Stored items:
#####

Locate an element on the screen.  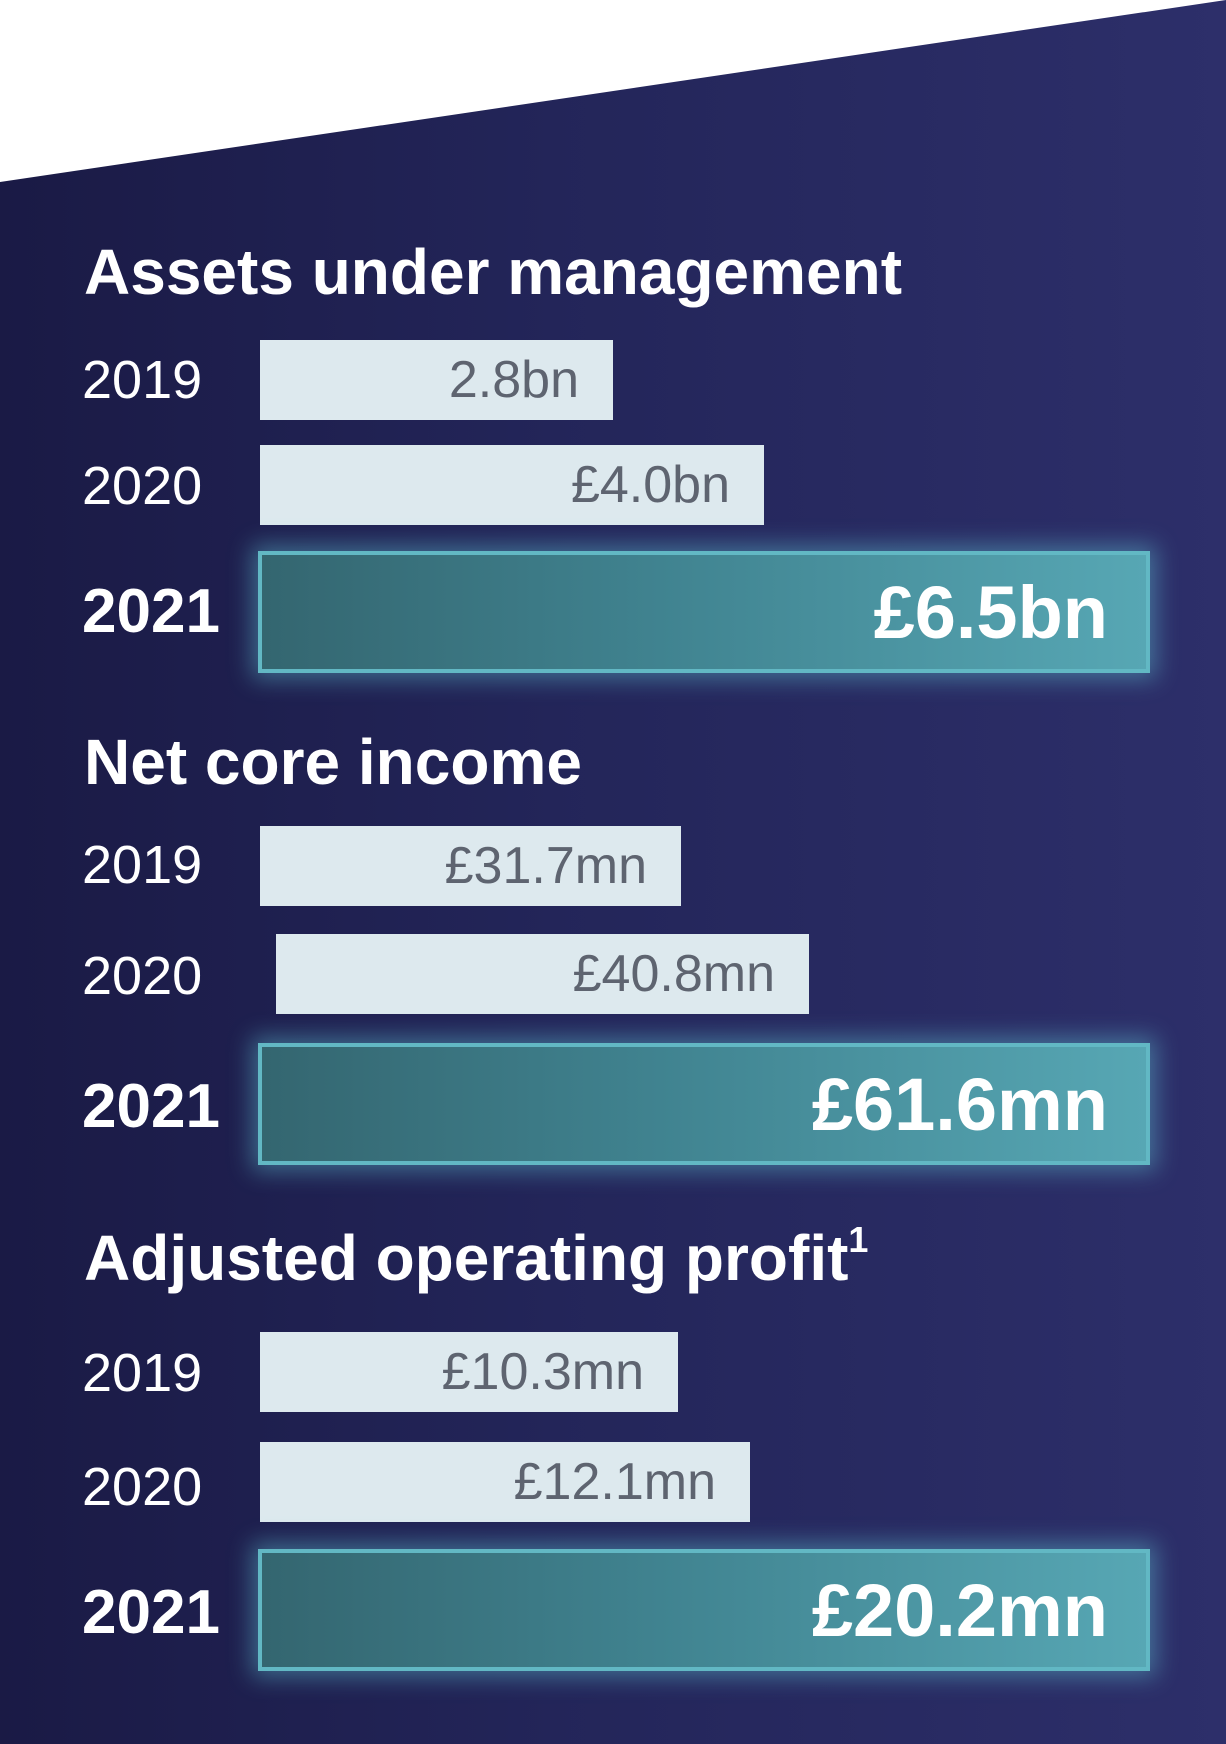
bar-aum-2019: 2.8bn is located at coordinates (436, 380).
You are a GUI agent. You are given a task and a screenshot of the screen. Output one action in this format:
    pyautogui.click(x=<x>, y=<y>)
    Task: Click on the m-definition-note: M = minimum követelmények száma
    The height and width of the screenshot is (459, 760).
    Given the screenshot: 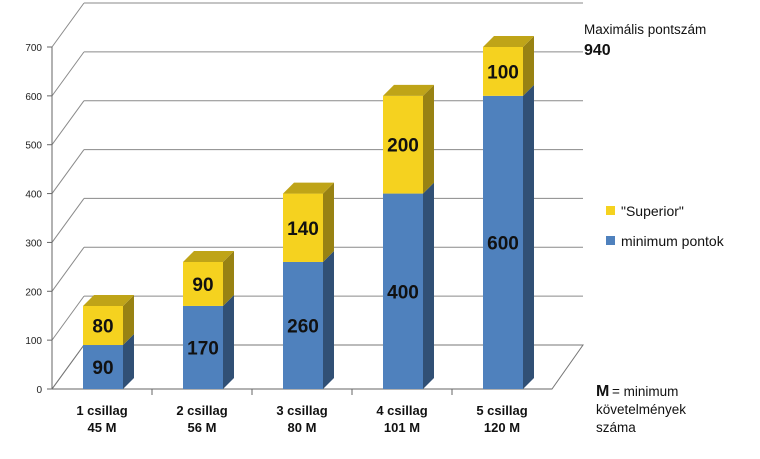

#####

◆ **Task description**
Please switch "screenshot" to "screen capture" in everything from the line containing "You are a GUI" down to the end of the items, and give those lines again with nothing else changed. Leave the pictures out of your answer.

◆ **Answer to this exercise**
You are a GUI agent. You are given a task and a screen capture of the screen. Output one action in this format:
    pyautogui.click(x=<x>, y=<y>)
    Task: Click on the m-definition-note: M = minimum követelmények száma
    The height and width of the screen capture is (459, 760).
    Given the screen capture: 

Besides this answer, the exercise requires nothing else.